Book Notes - Taylor Larsen "Stranger, Father, Beloved"

Stranger, Father, Beloved

In the Book Notes series, authors create and discuss a music playlist that relates in some way to their recently published book.

Previous contributors include Bret Easton Ellis, Kate Christensen, Lauren Groff, T.C. Boyle, Dana Spiotta, Amy Bloom, Aimee Bender, Jesmyn Ward, Heidi Julavits, Hari Kunzru, and many others.

Sophisticated and intimate, Taylor Larsen's novel Stranger, Father, Beloved is an auspicious debut.

Kirkus Reviews wrote of the book:

"Larsen makes a noteworthy debut with a family drama that explores loyalty, lies, and well-being… Larsen captures every nuance with finesse, every emotion with grace. An emotionally intelligent family drama that examines the breaking point of a marriage."

In her own words, here is Taylor Larsen's Book Notes music playlist for her debut novel Stranger, Father, Beloved:

I wrote my novel, Stranger, Father, Beloved, during a time of emotional turbulence that is reflected in the fictional lives of my novel's two main characters, Michael and his daughter Ryan. The book begins with a party at which Michael sees his wife Nancy talking with a stranger, who Michael is convinced should have been the man to marry his wife. He brings the stranger into their lives as a replacement so that he can leave the family. The marriage begins to split apart as Ryan goes through a period of sexual awakening and rebellion. Buried secrets slowly come to light. The music on my list is a mixture of music that appears in my novel as well as music that I listened to in the writing of it.
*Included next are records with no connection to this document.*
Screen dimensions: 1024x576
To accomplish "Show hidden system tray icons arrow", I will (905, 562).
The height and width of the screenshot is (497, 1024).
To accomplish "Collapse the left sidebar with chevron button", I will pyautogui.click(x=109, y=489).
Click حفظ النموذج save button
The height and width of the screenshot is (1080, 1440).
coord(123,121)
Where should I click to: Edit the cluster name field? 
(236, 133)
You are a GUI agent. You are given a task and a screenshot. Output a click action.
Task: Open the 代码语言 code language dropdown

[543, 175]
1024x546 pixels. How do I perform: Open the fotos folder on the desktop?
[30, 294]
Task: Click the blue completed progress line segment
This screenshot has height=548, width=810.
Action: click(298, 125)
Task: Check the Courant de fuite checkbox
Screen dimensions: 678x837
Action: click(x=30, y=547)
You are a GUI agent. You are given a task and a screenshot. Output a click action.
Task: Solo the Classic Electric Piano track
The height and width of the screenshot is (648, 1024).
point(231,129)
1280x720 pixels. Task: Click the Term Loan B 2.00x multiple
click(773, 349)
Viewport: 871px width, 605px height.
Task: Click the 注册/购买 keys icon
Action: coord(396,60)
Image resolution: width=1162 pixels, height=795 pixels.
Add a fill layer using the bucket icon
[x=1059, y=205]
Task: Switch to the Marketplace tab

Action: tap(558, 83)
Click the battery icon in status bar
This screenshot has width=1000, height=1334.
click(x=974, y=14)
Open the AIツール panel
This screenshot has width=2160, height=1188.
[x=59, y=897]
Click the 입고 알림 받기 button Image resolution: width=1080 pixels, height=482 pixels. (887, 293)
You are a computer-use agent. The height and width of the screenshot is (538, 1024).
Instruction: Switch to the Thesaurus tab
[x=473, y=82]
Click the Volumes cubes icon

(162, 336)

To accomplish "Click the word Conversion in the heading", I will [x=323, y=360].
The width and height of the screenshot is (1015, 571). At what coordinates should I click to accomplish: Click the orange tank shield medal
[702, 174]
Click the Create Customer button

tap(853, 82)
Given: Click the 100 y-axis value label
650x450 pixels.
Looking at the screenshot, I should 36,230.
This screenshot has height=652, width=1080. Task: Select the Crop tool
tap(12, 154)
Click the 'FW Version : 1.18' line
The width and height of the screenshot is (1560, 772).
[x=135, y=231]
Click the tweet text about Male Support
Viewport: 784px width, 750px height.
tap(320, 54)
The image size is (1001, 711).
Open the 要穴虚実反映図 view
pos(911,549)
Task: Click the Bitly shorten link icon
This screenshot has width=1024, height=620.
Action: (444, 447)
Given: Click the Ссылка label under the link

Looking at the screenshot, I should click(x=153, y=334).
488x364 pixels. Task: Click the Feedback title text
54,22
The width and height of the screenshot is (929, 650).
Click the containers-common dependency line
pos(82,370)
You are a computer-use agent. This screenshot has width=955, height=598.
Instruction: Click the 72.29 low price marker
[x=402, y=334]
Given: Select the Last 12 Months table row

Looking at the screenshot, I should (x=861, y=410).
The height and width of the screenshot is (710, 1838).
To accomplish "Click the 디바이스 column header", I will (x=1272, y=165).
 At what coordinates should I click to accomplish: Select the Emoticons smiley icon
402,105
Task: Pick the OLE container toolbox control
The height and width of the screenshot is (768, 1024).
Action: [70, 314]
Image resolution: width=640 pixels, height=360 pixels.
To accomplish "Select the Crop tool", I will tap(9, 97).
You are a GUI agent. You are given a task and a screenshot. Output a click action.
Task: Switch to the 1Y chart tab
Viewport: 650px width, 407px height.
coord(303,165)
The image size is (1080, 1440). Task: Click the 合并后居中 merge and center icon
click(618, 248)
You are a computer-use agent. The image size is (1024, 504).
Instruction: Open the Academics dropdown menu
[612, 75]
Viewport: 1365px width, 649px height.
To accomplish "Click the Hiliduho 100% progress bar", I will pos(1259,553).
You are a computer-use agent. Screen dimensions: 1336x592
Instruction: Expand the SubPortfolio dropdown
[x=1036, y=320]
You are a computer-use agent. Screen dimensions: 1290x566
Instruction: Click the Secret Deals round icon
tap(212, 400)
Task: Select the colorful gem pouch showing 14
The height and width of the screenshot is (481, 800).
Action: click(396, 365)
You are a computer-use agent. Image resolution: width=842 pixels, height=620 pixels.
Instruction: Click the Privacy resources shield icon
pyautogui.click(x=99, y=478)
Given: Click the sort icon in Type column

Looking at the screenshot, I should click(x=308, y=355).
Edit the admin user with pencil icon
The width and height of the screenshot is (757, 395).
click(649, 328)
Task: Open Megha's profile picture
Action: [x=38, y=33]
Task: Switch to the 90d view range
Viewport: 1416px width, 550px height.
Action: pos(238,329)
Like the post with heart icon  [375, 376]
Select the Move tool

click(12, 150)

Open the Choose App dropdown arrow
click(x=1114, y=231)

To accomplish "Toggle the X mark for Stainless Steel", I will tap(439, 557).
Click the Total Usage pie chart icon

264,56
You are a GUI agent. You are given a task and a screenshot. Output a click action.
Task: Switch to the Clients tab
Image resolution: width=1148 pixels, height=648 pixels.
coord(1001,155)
The songs are filled with sexuality, grief, and longing for a more authentic life.

Alexandre Desplat: "Morning Tears" from the soundtrack for the film The Painted Veil
I listened to this song for years and even now as I listen to it and write this, it brings tears to my eyes and floods my body with a sense of mournful calm. The song is meant to be a ballad of mourning in a literal sense as it relates to the film, in terms of trying to accept death and the fact that love has been lost. For my novel, it brings sound to the deep pain of loss of all kinds, and I am amazed that a song can capture the nuances involved with the vulnerability that comes with real loss. This song captures it perfectly.

Hole: Live Through This
My novel is set in the 1990s and the daughter, Ryan is going through a period of sexual awakening. This is also the time period during which I came of age, so I can relate to Ryan. She is seduced by the angry music of bands like Hole, Nine Inch Nails, and Jane's Addiction. Ryan's father Michael is shocked by the posters he finds on her walls one day. When I wrote the following passage, I imagined the unnamed posters were photos of Courtney Love: "Two posters were of the same woman, a singer with full lips and a low-cut tank top staring at the viewer as if in challenge. The straps of her tank top were close to falling off her shoulders, almost exposing her breasts. He had been disgusted by the belligerent and blatant sexuality it professed and the anger burning in the young woman's eyes. He did not want his daughter to see sexuality as a challenge, as a threat to unleash onto others, as these posters suggested."

Tommy James: "Crimson and Clover"
This song oozes with longing—it is one of the sexiest songs I have ever heard and its echoes can be felt throughout my book. It begins with a single moan. Michael desperately wants to channel his sexuality in an unbridled sense, but he is too repressed and self-conscious. In contrast, his daughter Ryan's sexuality is exploding all over the place as she learns she has power over others due to her attractiveness.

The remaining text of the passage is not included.